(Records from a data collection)
-*-

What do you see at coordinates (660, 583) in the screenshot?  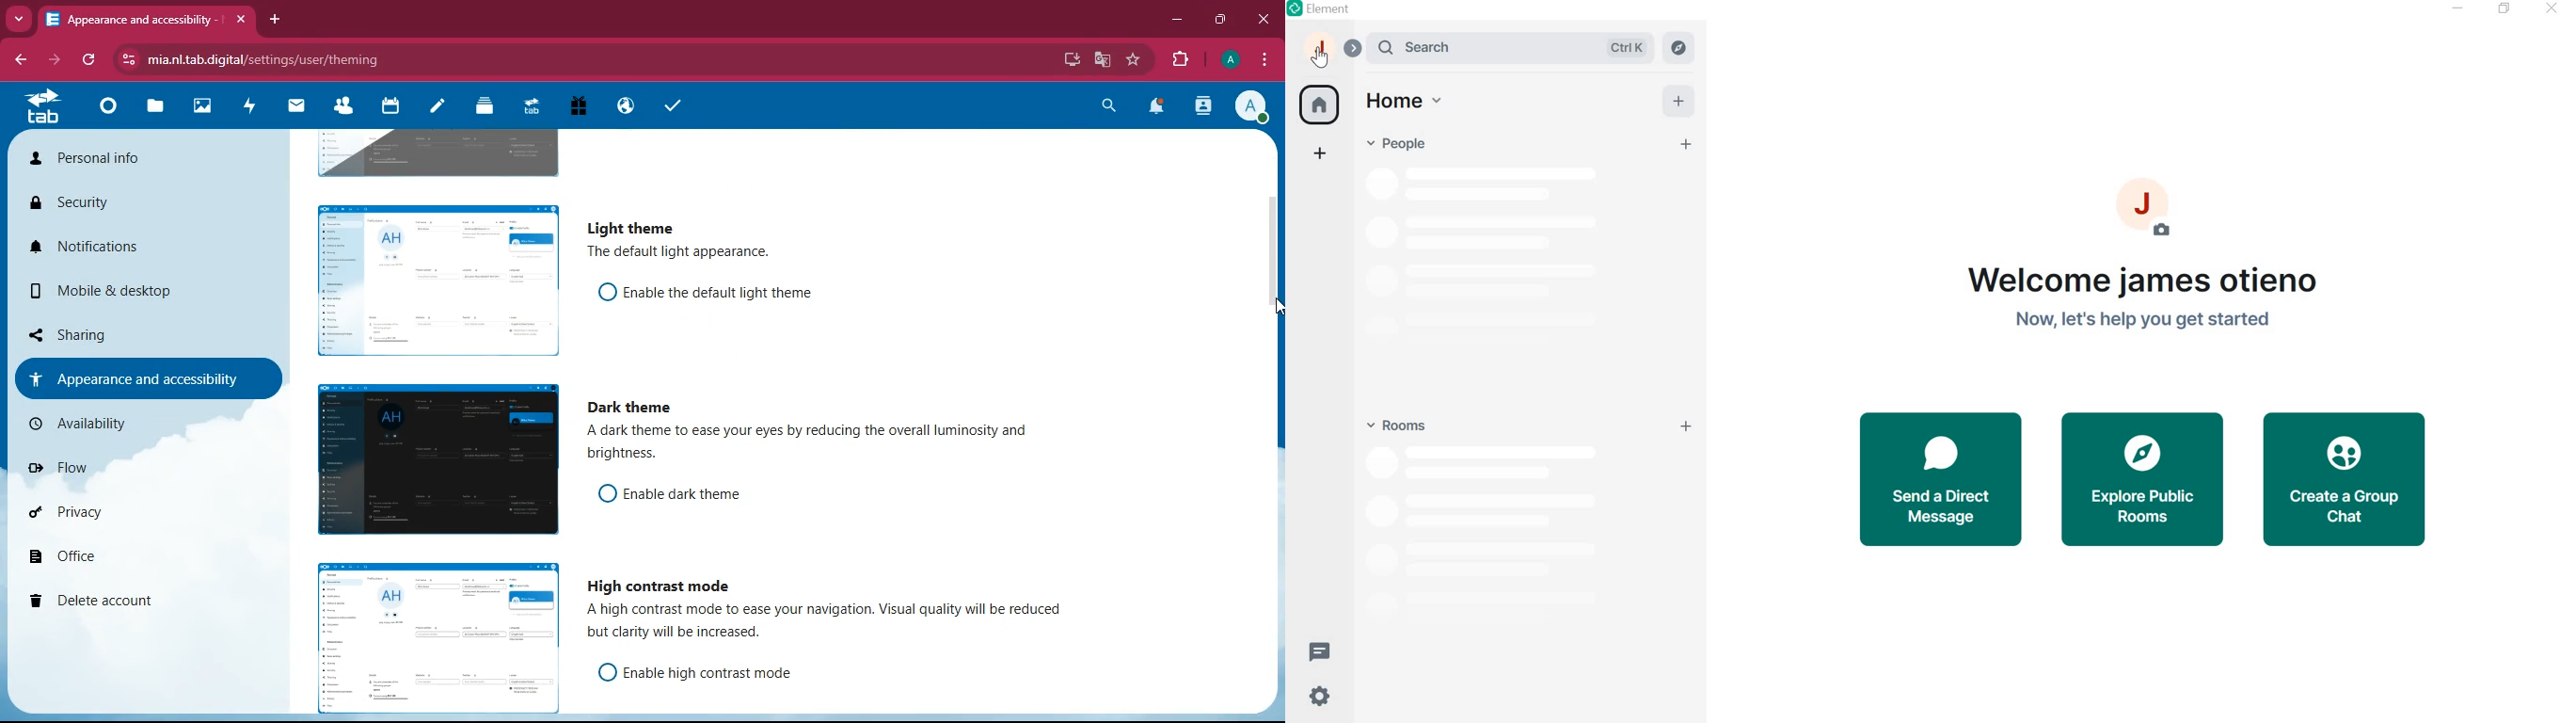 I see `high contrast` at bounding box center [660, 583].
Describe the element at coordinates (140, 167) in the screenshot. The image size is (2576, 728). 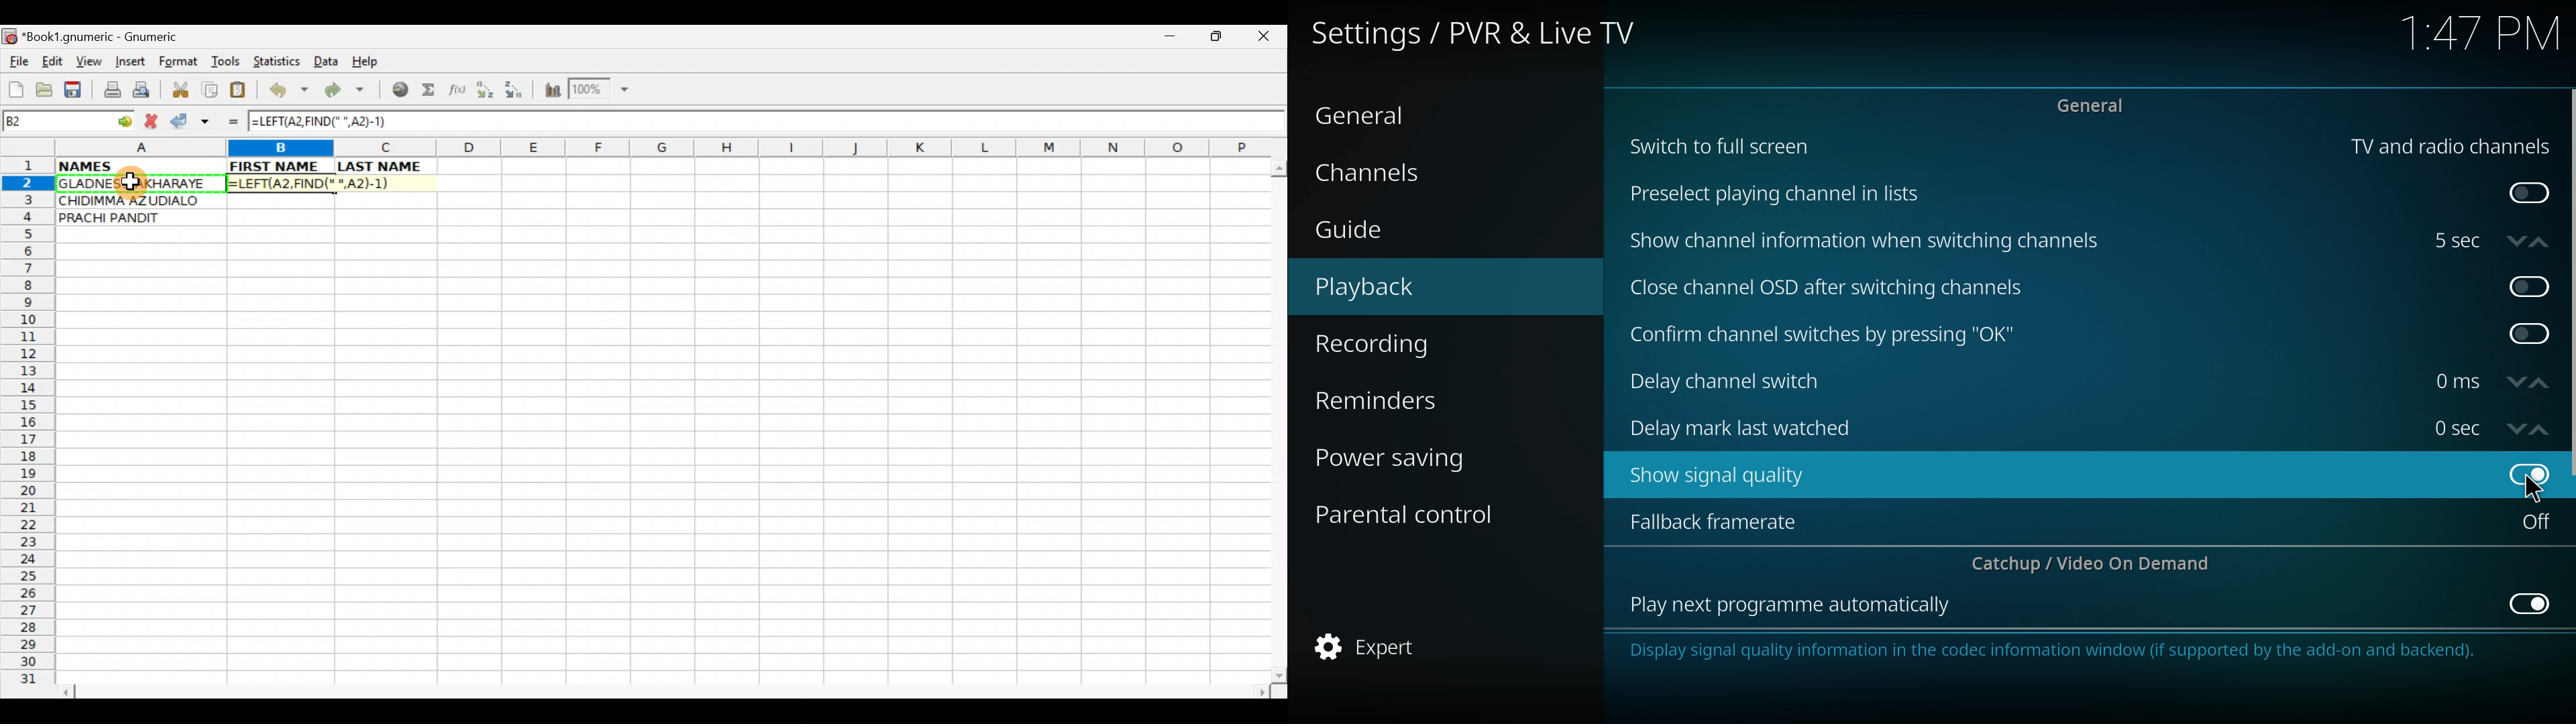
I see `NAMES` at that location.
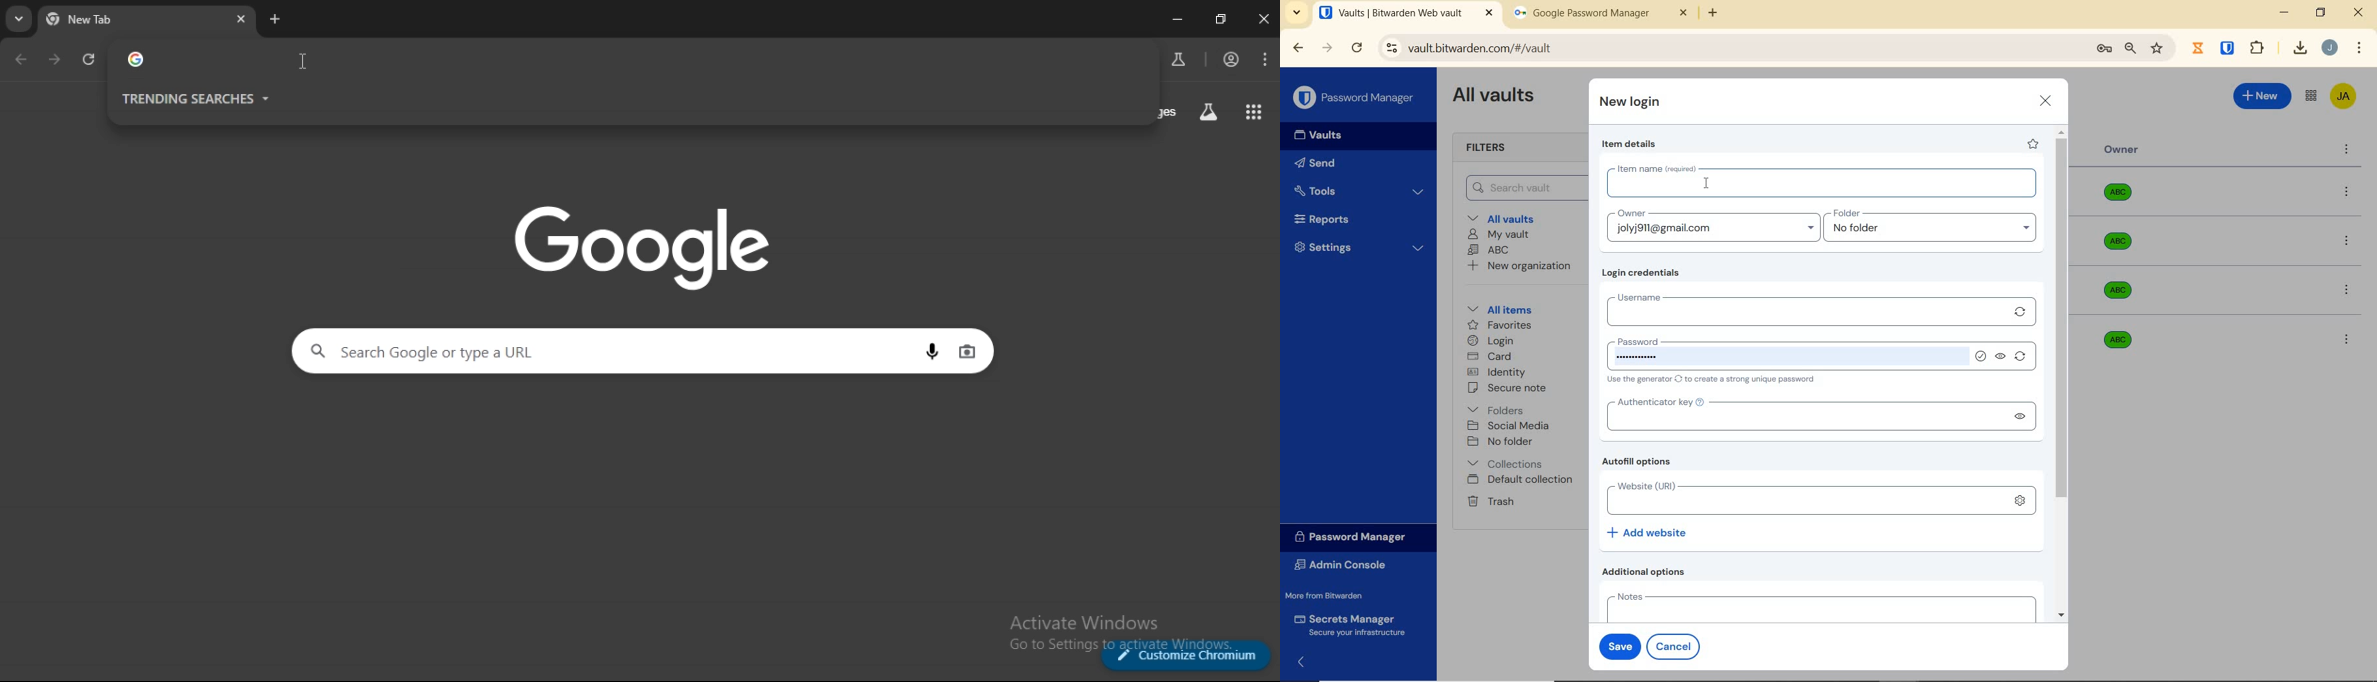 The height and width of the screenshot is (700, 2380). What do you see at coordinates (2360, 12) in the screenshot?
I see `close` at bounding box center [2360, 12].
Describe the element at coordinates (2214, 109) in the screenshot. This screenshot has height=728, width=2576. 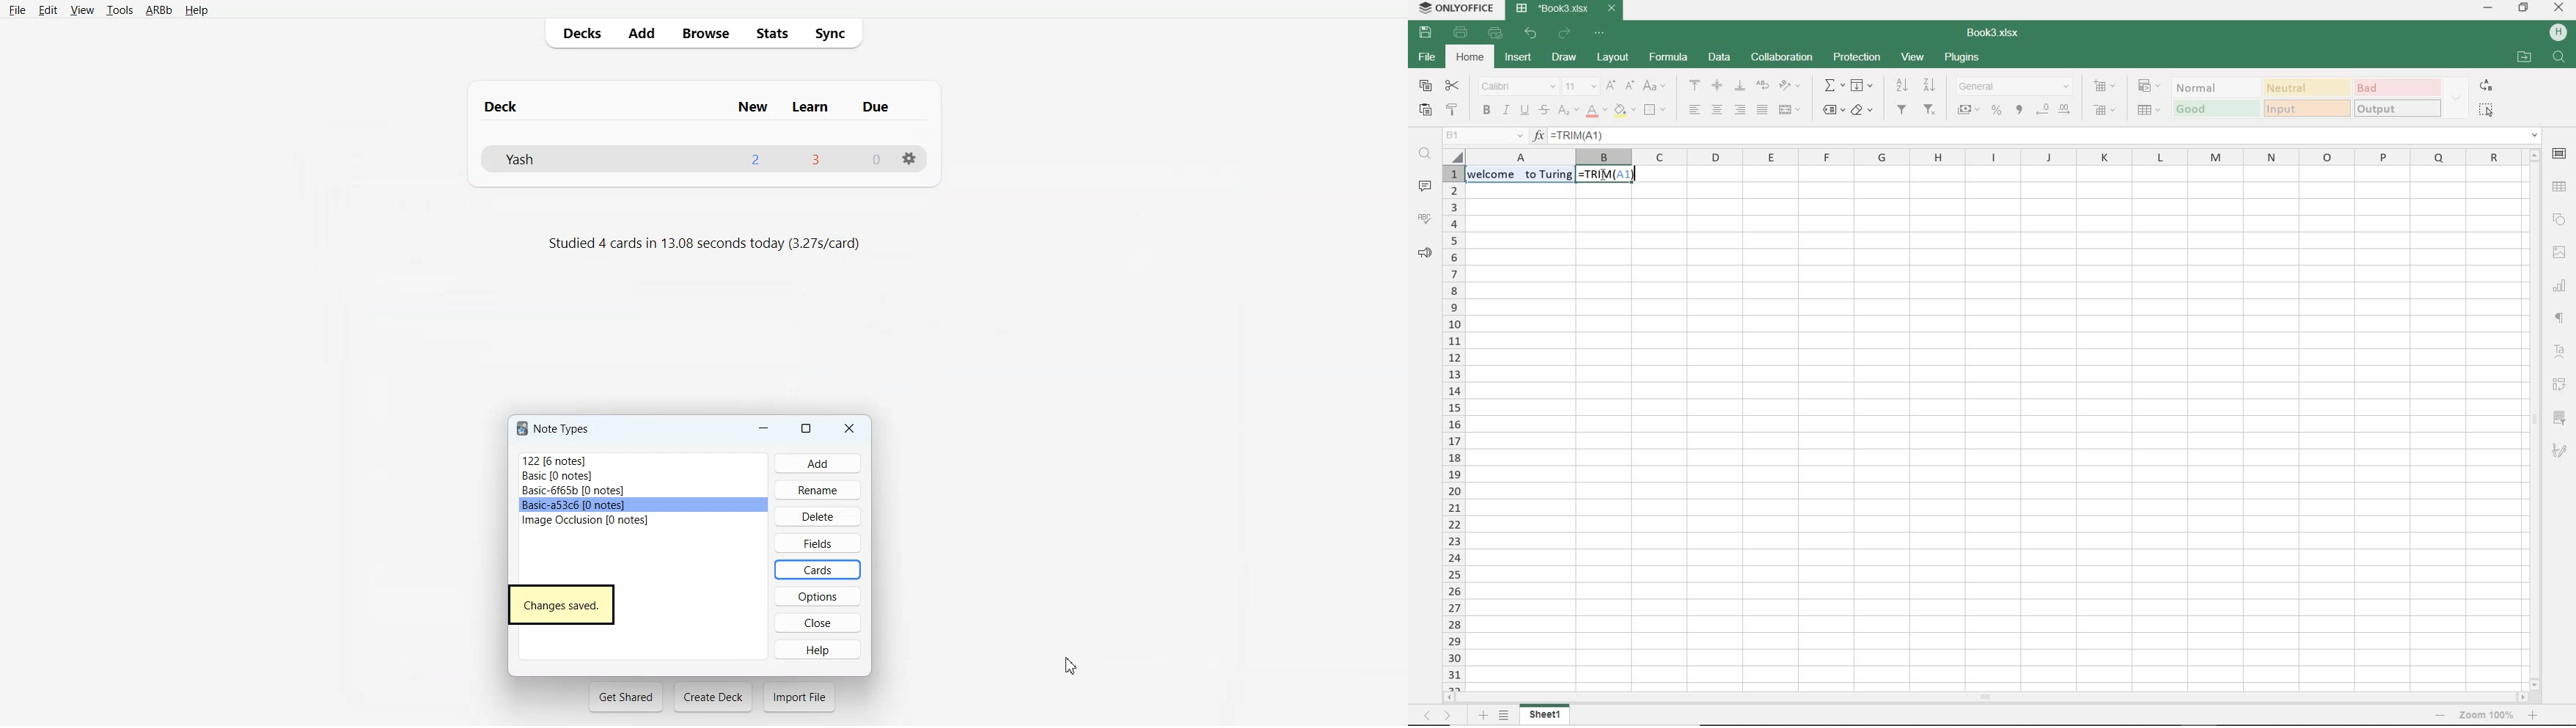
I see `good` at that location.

-*-

(Written instruction)
Update the material from the line containing "Describe the element at coordinates (140, 167)" through the end, replacing "Describe" with "Identify" and leaving everything else unchanged. Omit the pictures from your answer.

(Full response)
Identify the element at coordinates (140, 167) in the screenshot. The image size is (2576, 728). 
I see `NAMES` at that location.
 The height and width of the screenshot is (700, 2380). What do you see at coordinates (2360, 12) in the screenshot?
I see `close` at bounding box center [2360, 12].
Identify the element at coordinates (2214, 109) in the screenshot. This screenshot has height=728, width=2576. 
I see `good` at that location.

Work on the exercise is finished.